Additionally, there are partners solutions such as AquaSec, Prisma, and StackRox that support a concept called runtime security. Runtime security is the process of analyzing the behavior of containers in production and taking automated actions based on the detected behavior. These tools can block malicious behavior in real time. Runtime security is an advanced topic and outside the scope of this post, but it is something to be aware of as you mature in your container journey.

Continuous patching

Now that images are built using a hierarchy and image scanning in place, we can start to build our patching strategy. We recommend building all base images at a minimum every 30 days or more often based on your organization’s policies. Platform images based on the base images should be automatically rebuilt when the underlying base image is built. This can be setup in Jenkins or in AWS CodePipeline using CloudWatch Events.

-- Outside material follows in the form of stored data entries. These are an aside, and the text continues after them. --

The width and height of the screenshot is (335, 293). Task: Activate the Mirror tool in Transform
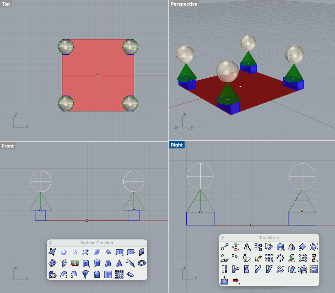pyautogui.click(x=291, y=247)
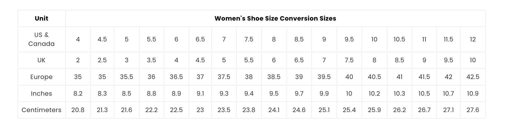Select the UK row label
Viewport: 524px width, 134px height.
tap(41, 60)
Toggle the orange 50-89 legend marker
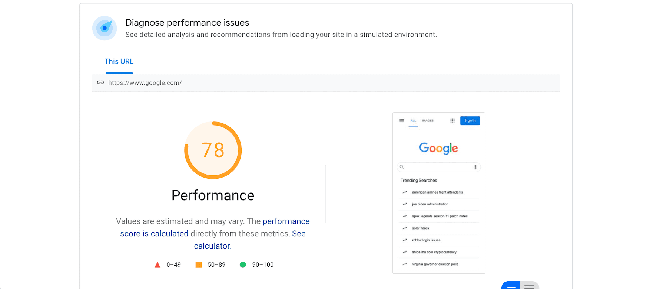This screenshot has width=650, height=289. click(199, 264)
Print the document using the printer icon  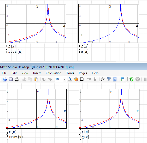tap(17, 79)
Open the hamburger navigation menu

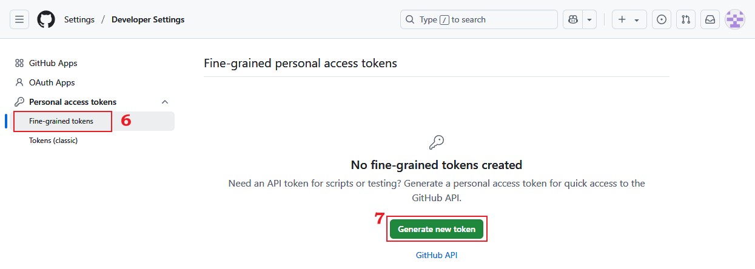pyautogui.click(x=19, y=19)
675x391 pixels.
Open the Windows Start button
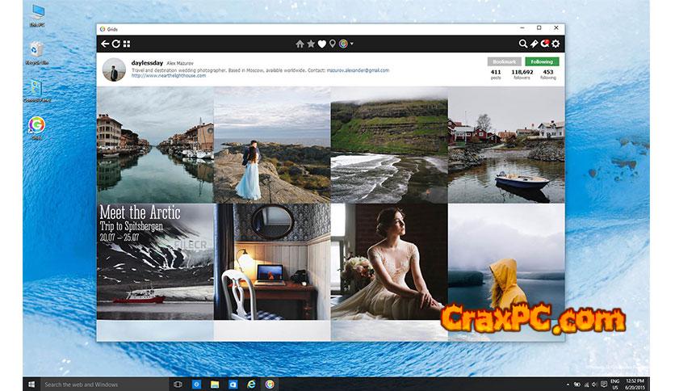[32, 384]
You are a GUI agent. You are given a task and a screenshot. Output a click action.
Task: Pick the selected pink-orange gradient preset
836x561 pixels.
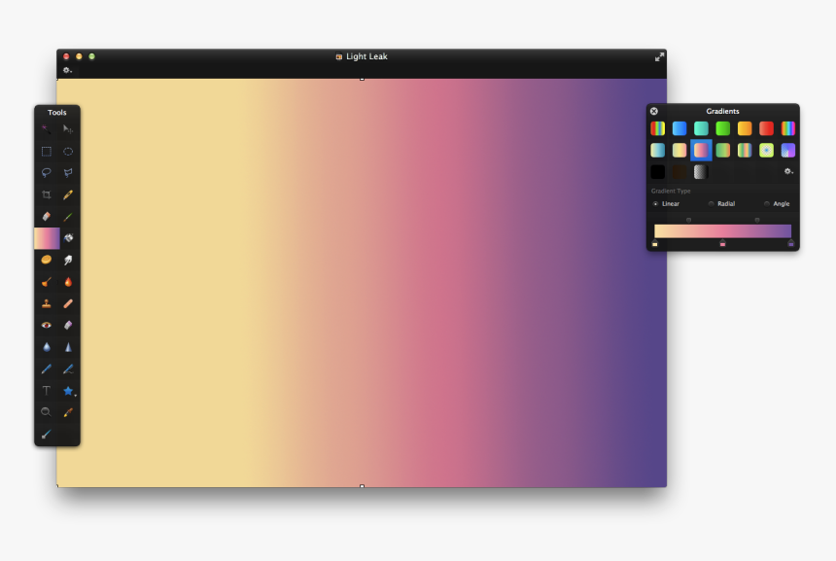click(701, 150)
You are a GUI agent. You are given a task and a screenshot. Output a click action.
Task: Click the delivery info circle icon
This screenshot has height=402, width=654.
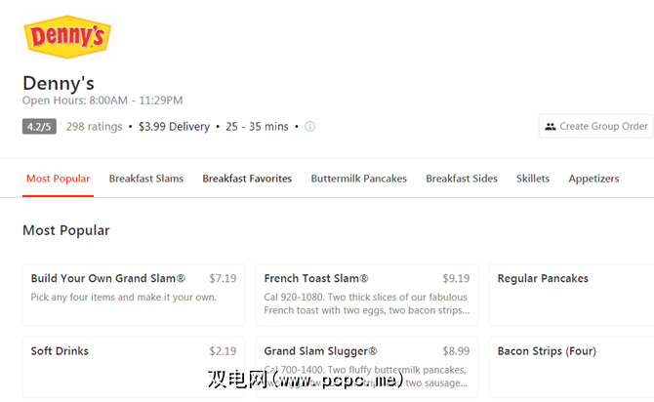tap(309, 127)
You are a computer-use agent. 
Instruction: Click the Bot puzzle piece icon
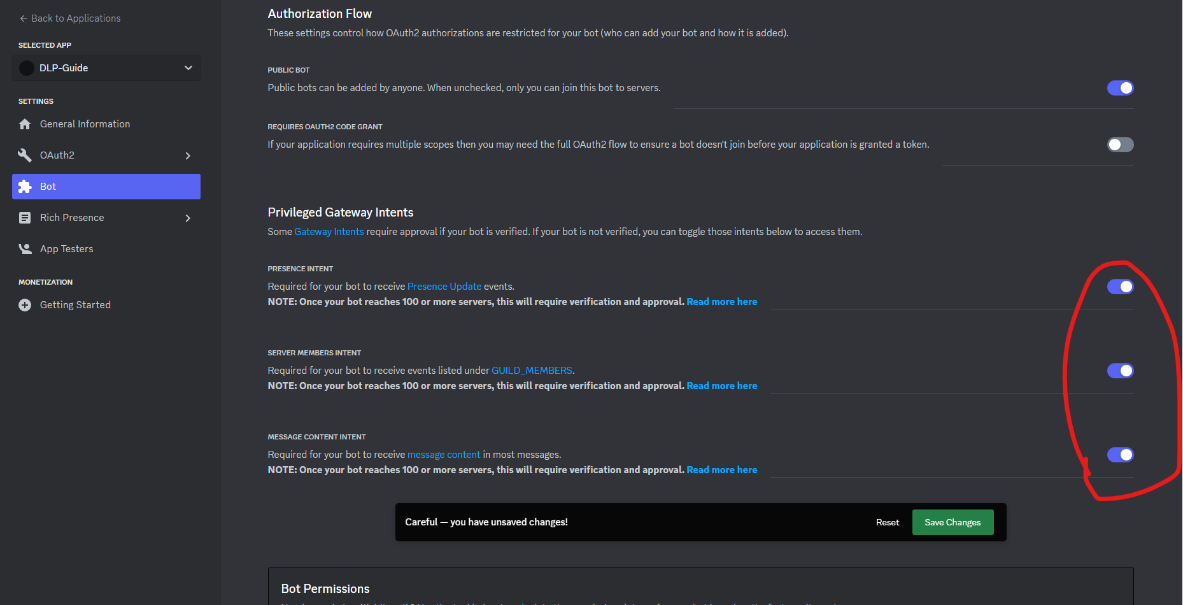(x=25, y=187)
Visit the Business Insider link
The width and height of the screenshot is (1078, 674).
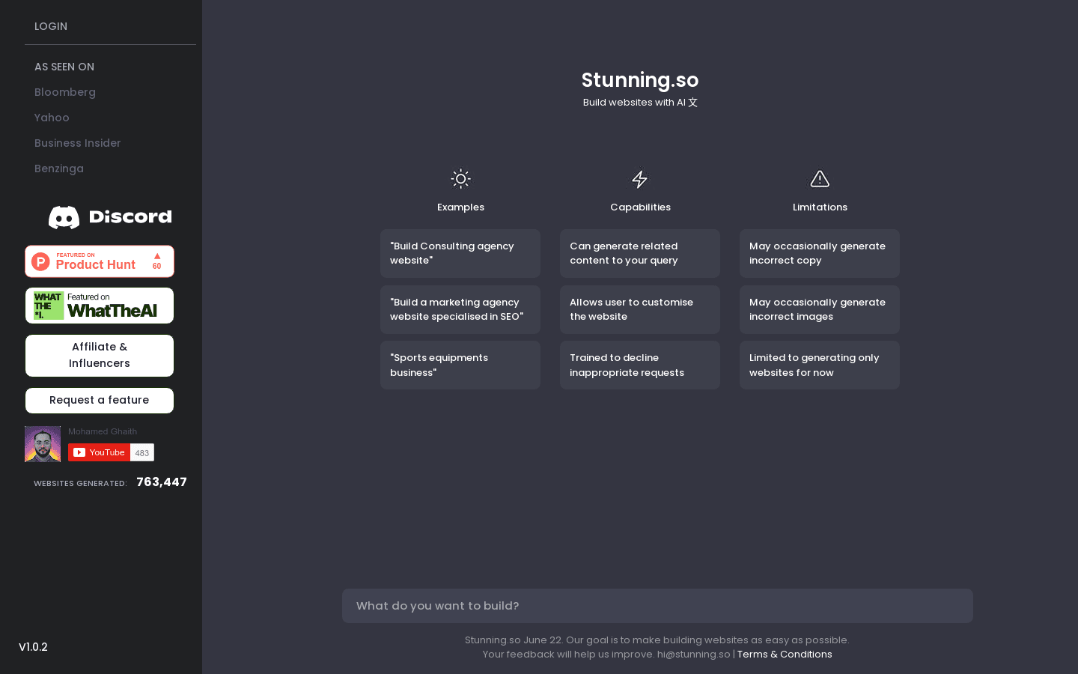click(78, 143)
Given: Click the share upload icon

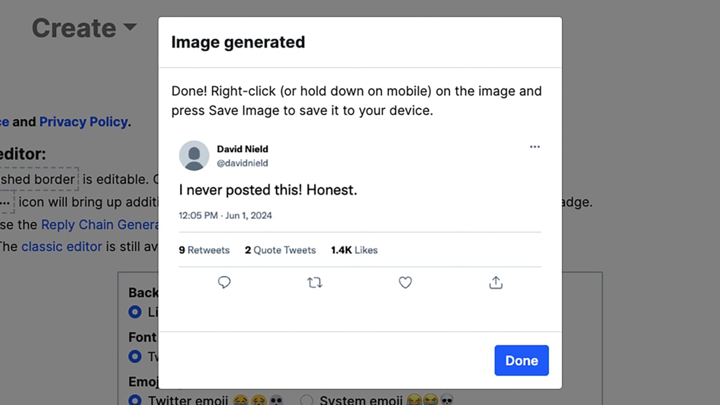Looking at the screenshot, I should tap(495, 282).
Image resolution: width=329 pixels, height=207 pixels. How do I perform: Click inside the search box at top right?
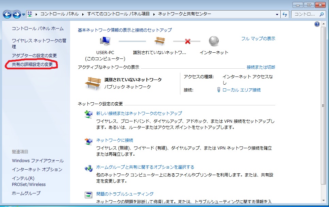tap(306, 14)
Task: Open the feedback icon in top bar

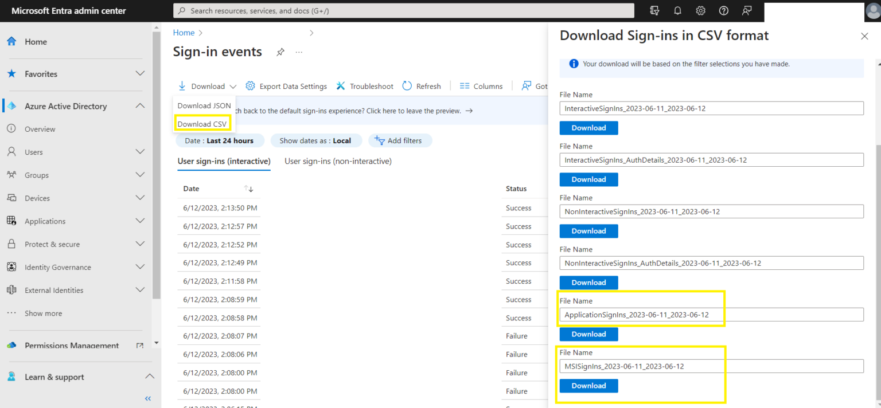Action: [746, 11]
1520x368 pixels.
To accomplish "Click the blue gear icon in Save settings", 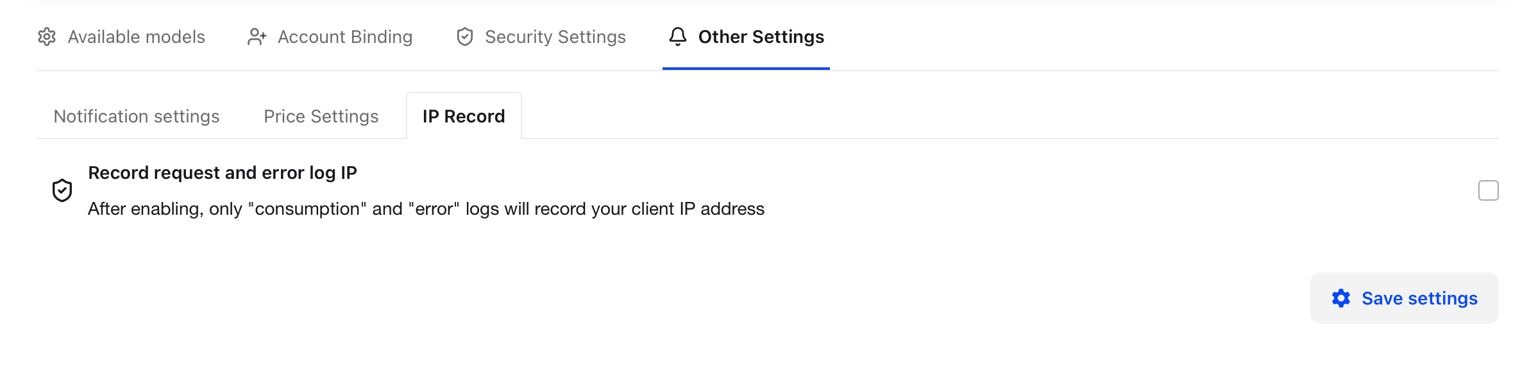I will 1341,298.
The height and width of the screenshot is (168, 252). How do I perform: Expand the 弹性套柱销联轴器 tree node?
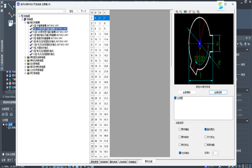coord(26,58)
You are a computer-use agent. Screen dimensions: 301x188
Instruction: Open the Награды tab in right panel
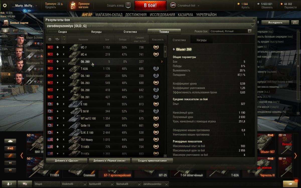point(201,40)
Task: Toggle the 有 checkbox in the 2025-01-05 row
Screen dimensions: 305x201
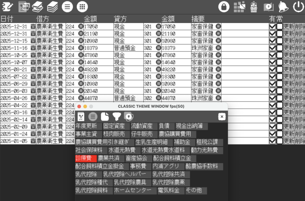Action: click(272, 141)
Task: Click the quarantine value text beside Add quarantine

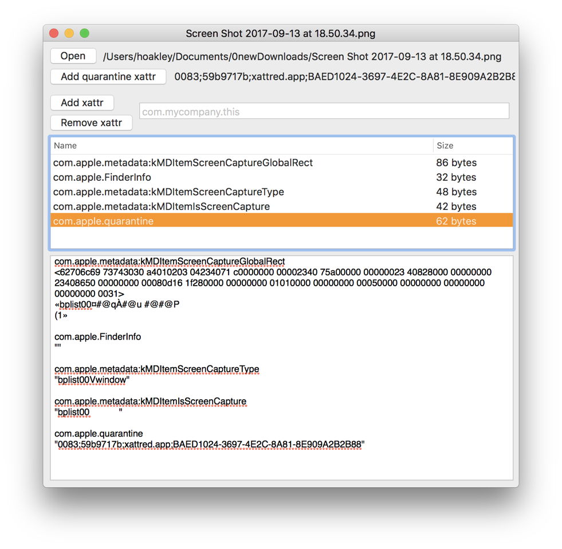Action: tap(344, 77)
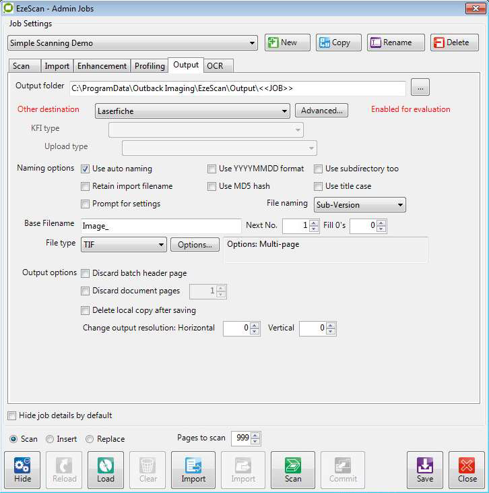489x493 pixels.
Task: Select the Insert radio button
Action: click(50, 439)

The same method should be applied to application images. The master or mainline branch of the source code should be able to be built at any time and treated as production ready. This enables the continuous patching process. Once a platform image has been rebuilt, the application image should be rebuilt as well.

This process of continuous patching ensures that container images can be patched at any level in the stack at any time and that images in the environment are not older than 30 days. This greatly increases the security posture of the environment. The scanning process could be implemented with a scheduled AWS Lambda function that runs once a day to inventory all the images running on the Amazon ECS or Amazon EKS cluster and triggering a vulnerability scan on those images. When a vulnerability is found on those images, the rebuild process can be triggered.

Deployment policies

The above design helps development teams move faster and more securely, but we need to ensure that these practices are being followed. Enforcement can be done on the cluster or at deployment time to ensure that images are only being pulled from our internal registry.

Open Policy Agent (OPA) is an open source project focused on codifying policy such as the approved image registries. OPA is integrated with Kubernetes via Gatekeeper, an admission controller that checks if the image is from an approved registry prior to allowing it to be deployed on the cluster. For more information on Gatekeeper, we have posted about deploying Gatekeeper to Amazon EKS. Customers can also write custom policies using tools like Cloud Custodian to ensure images are only pulled from approved sources for Amazon ECS or using serverless admission web hooks with Amazon EKS. Using the above methods we can prevent unapproved images from being deployed into our environments.

Conclusion

To summarize, we have designed a three-tier container image registry with a tagging policy, configured vulnerability scanning, and integrated continuous patching into your existing CI/CD pipelines. With this architecture, customers can ensure their teams are using approved, hardened, and best practice base images for their applications.